Essa história é similar à da própria Perséfone (ver Ceres). Também lembra o mito babilônico da Descida de Ishtar, que era originalmente um conto sumério e, portanto, uma das mais antigas histórias do mundo. Falaremos mais dessa história adiante (ver Plutão), mas ela se resume da seguinte maneira:
A deusa Ishtar, Rainha do Amor, desce ao submundo para buscar a alma de seu amante morto, Tammuz. No caminho, é ritualmente despojada de toda a sua glória pelos guardiões do inferno. Quando chega por fim diante da Rainha dos Mortos, está dependurada em um gancho de açougueiro, como se houvesse sido assassinada. Resgatada afinal pela vontade dos deuses, é devolvida à glória, dessa vez como a Rainha dos Céus.

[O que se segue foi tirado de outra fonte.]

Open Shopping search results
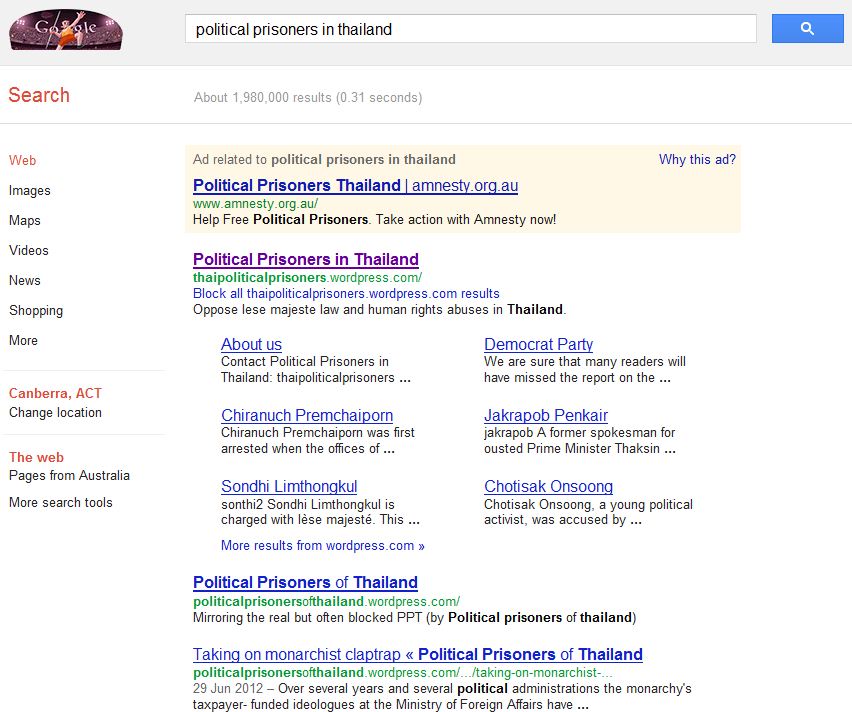 [x=36, y=310]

O mito tem muito a ver com o ciclo do planeta Vênus. Quando esse planeta ainda está marchando diante do Sol (ou seja, quando está em um grau anterior da longitude zodiacal), ele aparece no céu como a Estrela da Manhã. Conforme se aproxima da conjunção superior com o
Sol, fica invisível por algum tempo — a deusa desce ao mundo subterrâneo. Finalmente, o planeta reaparece como a Estrela da Noite, a rainha do céu, ocupando um grau posterior ao do Sol na longitude zodiacal.
O mito de Vênus e Adônis, ou da Descida de Ishtar, é importante porque aponta para um processo psicológico de relacionamento. A deusa do amor, quando ainda indomada, é primai, sexual e instintiva. Como vimos, está mais preocupada com o amor do que com o relacionamento. Segundo a teoria de Dane Rudhyar, os indivíduos nascidos com Vênus como Estrela da Manhã tendem a ser mais impulsivos em seus relacionamentos; apaixonam-se rapidamente e sem refletir. Mas, após a deusa ter passado o tempo necessário no mundo subterrâneo, torna-se a Rainha do Céu, e não mais apenas a deusa do amor. Há mais maturidade em seu dom de amor, maior preocupação com relacionamento em oposição ao puro romance. Aqueles nascidos com Vênus como a Estrela da Noite nem sempre terão relacionamentos mais bem-sucedidos, mas são mais reflexivos, mais cautelosos e sua atitude para com relacionamentos aproxima Vênus de Juno. Também estão conscientes do amor como um processo profundamente transformador.
A história da Descida de Ishtar, como veremos, aplica-se a todos os aspectos da consciência humana — não apenas ao amor. Mas, em termos de relacionamento, esse antigo drama implica que devemos sofrer por um período de doloroso crescimento antes que nosso instinto de amor primitivo possa ser transformado em um modo mais tranqüilo de nos relacionarmos. Afinal de contas, Vênus é exaltada em Peixes.